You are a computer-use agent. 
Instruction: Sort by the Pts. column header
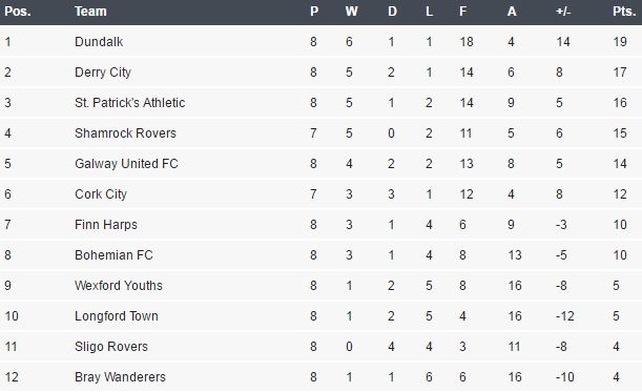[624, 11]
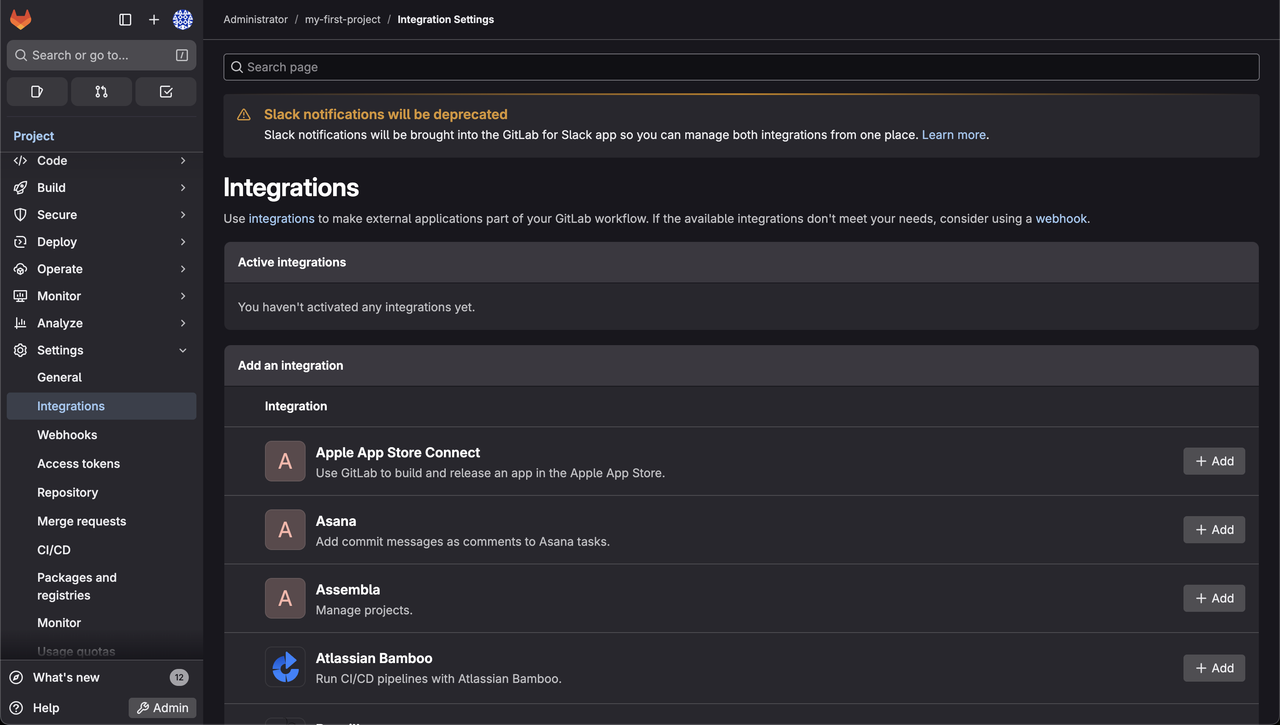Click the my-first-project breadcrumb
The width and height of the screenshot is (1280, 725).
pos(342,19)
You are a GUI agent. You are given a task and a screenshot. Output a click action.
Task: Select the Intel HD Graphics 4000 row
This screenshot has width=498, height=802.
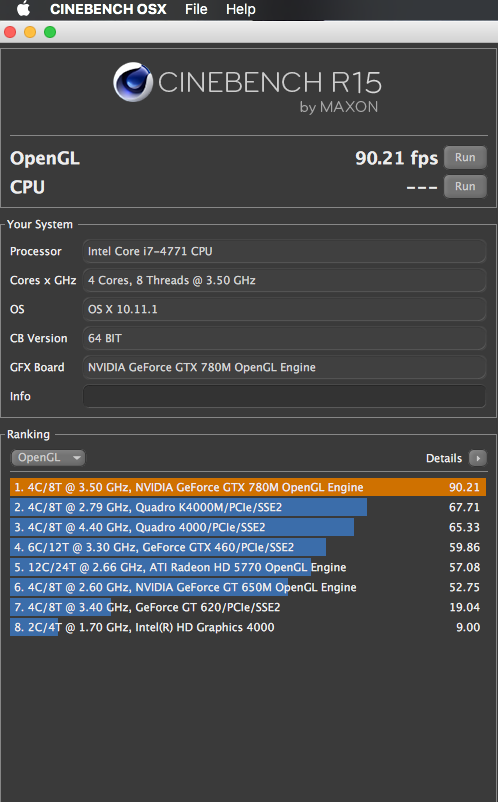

□ □ □

Rewrite all of the material above with every "agent" changed to "assistant" and nothing else altered. Leave the pictures out of your answer.

You are a computer-use assistant. 
Instruction: Sort by the Pts. column header
[624, 11]
Click the my-first-project breadcrumb
The width and height of the screenshot is (1280, 725).
pos(342,19)
You are a GUI assistant. You are given a task and a screenshot. Output a click action.
Task: Select the Intel HD Graphics 4000 row
This screenshot has width=498, height=802.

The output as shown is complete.